Sent from Droid 4 using Brown Cafe mobile app

I do that to houses that don't shovel. I walk up to the steps and if there is untouched ice/snow day or two after a storm your stuff gets thrown or slide to the door.
 

Marne Vet

Well-Known Member
We have all tossed packages (although 20 feet is definitely more than normal) but we can usually tell if its something that is unlikely to break, like those Vickie's Secret bags.

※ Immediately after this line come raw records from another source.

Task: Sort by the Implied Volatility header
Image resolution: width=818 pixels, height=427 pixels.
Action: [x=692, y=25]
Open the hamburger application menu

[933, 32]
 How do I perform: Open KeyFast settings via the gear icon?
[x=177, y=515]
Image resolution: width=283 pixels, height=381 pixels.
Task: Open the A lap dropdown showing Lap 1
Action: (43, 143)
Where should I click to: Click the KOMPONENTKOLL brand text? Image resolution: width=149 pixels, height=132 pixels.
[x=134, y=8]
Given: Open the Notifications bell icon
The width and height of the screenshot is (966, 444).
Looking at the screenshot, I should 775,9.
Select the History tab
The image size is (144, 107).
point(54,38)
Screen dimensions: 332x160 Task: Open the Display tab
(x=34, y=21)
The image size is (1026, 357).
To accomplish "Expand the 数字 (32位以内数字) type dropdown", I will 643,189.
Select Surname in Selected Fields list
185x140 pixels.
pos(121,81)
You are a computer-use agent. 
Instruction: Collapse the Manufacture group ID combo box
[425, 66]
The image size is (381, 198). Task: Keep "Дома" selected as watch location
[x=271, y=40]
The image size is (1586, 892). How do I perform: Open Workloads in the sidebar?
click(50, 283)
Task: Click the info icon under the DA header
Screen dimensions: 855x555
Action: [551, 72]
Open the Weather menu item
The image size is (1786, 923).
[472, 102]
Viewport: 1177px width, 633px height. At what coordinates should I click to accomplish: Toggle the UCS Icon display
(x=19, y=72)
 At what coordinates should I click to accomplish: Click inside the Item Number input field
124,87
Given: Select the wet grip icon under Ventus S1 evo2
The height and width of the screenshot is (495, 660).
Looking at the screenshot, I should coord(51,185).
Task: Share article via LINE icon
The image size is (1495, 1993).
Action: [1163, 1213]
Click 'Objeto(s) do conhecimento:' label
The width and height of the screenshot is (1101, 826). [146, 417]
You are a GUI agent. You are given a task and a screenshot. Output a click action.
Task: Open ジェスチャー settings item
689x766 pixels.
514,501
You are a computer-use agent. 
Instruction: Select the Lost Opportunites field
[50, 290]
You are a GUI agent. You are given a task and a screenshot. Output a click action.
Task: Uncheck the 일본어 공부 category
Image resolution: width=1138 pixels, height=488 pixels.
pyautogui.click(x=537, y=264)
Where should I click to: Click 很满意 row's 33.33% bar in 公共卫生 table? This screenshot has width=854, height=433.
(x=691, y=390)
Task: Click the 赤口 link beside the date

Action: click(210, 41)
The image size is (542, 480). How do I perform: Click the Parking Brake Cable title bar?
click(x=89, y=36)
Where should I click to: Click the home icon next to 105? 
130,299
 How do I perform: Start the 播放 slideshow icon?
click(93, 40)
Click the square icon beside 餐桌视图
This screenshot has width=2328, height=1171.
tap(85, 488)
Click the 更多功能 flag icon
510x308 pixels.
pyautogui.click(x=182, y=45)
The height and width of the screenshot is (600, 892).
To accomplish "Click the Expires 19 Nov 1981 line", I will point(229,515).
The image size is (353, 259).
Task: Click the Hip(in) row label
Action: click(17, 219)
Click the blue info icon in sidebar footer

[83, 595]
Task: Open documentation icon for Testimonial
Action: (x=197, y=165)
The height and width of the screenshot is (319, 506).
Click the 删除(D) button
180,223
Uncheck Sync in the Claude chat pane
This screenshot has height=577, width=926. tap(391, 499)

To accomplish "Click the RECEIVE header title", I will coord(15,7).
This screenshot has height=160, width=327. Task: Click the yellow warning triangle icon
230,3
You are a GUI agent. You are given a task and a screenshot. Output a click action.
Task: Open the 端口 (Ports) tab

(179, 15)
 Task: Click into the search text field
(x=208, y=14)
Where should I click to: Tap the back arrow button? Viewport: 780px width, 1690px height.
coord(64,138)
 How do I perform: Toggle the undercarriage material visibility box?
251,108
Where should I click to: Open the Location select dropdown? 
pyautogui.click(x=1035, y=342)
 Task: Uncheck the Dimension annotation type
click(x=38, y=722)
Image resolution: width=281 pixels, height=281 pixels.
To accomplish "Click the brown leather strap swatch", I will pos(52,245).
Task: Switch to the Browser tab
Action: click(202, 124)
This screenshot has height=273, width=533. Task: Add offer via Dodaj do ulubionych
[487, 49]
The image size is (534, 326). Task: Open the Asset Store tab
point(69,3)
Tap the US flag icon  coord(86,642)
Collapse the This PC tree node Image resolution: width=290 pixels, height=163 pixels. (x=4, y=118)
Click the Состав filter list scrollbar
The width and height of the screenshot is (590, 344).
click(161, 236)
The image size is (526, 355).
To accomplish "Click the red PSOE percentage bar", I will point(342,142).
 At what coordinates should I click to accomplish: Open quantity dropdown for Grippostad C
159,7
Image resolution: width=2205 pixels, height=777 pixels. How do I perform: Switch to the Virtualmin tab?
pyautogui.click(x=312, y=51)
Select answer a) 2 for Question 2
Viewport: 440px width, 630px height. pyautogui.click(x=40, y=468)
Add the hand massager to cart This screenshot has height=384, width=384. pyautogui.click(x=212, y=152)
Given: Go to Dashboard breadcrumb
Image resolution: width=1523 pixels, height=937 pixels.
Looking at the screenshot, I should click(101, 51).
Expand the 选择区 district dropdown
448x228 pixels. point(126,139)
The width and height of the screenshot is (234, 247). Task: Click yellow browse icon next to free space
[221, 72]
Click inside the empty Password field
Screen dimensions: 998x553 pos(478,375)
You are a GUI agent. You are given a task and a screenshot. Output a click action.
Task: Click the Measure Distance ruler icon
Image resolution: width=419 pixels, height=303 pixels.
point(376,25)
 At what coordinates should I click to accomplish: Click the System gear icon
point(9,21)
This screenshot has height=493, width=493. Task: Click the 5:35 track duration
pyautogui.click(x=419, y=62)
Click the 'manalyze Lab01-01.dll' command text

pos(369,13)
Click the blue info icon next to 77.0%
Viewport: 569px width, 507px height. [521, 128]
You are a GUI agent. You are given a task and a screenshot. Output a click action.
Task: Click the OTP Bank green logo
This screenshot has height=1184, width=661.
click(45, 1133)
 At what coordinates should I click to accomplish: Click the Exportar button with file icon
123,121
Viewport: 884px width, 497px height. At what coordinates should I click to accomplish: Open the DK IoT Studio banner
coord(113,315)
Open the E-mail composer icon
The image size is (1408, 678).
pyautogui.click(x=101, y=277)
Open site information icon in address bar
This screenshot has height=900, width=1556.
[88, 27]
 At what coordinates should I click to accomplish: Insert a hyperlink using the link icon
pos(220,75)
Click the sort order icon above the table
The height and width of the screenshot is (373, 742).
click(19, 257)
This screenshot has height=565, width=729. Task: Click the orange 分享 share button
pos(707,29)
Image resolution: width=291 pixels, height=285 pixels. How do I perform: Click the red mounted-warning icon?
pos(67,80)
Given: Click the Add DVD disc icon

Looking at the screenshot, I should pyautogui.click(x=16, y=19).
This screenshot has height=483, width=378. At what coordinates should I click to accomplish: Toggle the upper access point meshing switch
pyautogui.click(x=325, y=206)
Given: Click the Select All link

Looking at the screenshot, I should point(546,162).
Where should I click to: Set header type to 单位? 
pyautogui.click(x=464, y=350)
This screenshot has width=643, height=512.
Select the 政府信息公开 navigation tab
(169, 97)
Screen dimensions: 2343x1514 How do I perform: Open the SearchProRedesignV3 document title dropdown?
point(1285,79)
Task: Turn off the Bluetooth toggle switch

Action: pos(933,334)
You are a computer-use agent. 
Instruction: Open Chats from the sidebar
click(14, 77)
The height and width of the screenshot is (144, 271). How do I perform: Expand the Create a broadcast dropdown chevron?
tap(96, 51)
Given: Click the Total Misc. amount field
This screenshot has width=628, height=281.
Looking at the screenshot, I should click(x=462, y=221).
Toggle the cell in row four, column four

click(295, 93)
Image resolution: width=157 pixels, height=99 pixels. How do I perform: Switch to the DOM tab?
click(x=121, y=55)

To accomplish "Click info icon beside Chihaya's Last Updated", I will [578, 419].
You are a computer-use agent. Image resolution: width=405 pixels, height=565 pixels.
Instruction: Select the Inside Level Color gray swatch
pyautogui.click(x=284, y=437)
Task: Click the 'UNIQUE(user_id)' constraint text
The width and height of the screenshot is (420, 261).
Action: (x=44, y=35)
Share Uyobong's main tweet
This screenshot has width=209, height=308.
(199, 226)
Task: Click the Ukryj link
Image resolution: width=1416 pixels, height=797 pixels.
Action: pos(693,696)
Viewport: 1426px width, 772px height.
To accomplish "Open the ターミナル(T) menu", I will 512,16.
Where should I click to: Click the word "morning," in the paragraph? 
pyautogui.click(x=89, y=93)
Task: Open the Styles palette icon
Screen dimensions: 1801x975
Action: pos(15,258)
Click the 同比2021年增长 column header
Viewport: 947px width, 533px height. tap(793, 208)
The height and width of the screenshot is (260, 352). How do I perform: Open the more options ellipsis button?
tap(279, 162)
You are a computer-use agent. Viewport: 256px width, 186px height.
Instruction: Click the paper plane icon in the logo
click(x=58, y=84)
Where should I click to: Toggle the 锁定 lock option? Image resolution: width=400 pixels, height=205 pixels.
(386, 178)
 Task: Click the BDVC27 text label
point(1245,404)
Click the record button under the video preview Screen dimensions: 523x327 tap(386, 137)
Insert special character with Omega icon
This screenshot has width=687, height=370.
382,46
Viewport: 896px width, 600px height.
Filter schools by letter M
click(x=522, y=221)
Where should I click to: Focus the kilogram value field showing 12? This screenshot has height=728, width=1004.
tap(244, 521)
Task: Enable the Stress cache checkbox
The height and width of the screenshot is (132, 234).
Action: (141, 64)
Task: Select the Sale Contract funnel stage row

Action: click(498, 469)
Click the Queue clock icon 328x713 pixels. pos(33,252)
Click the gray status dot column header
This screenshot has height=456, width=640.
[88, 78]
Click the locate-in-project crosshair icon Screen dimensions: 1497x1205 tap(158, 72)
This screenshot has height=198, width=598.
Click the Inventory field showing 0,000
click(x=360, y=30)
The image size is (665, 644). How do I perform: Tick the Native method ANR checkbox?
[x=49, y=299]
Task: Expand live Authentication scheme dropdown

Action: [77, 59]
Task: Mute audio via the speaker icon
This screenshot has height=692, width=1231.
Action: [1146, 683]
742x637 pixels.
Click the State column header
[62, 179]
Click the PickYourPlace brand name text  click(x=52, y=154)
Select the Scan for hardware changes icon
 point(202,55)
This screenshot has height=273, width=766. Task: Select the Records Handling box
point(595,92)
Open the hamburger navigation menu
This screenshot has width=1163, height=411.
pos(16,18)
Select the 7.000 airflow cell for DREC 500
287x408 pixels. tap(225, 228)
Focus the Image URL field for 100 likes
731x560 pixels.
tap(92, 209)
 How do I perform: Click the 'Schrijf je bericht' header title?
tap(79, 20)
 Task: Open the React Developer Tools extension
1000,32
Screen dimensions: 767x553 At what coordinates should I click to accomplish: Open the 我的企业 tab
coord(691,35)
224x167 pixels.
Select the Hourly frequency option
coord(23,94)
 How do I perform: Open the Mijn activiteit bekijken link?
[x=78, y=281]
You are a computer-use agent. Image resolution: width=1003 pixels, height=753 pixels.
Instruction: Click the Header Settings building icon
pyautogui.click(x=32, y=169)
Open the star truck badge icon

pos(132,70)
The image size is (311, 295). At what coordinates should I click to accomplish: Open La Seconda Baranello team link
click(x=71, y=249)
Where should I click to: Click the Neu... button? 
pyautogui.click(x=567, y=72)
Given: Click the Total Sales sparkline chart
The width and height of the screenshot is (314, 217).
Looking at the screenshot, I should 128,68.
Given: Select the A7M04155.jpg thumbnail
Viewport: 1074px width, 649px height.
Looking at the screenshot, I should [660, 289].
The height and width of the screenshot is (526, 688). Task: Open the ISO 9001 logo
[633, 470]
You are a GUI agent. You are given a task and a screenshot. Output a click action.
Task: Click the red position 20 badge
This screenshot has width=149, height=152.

True, but the problem is that whoever sees it doesn't know that, or care if it's clothing. They see us toss something, and if they get it on camera they want to upload it immediately hoping it goes viral. They could care less about what it was, or why. They just want a viral video and they don't care at whose expense. I've had notes left for me that have literally said "Throw it over the back fence". Nope. I'd rather come back than risk being set up, or having someone else catch me dropping a box over a high fence. The public does not care about the note you saw, or whether or not it was a bean-bag that you dropped.
 

TooTechie

Geek in Brown
We have all tossed packages (although 20 feet is definitely more than normal) but we can usually tell if its something that is unlikely to break, like those Vickie's Secret bags.
Speaking of which I haven't seen one of those white Victoria's Secret bags in months. Anyone else?
 

Marne Vet

Well-Known Member
Speaking of which I haven't seen one of those white Victoria's Secret bags in months. Anyone else?

I have, but in my area I never EVER wait anymore for a signature. I learned the hard way that a large Victoria's Secret bag, in the hood, equals a large nasty women. It's logistics.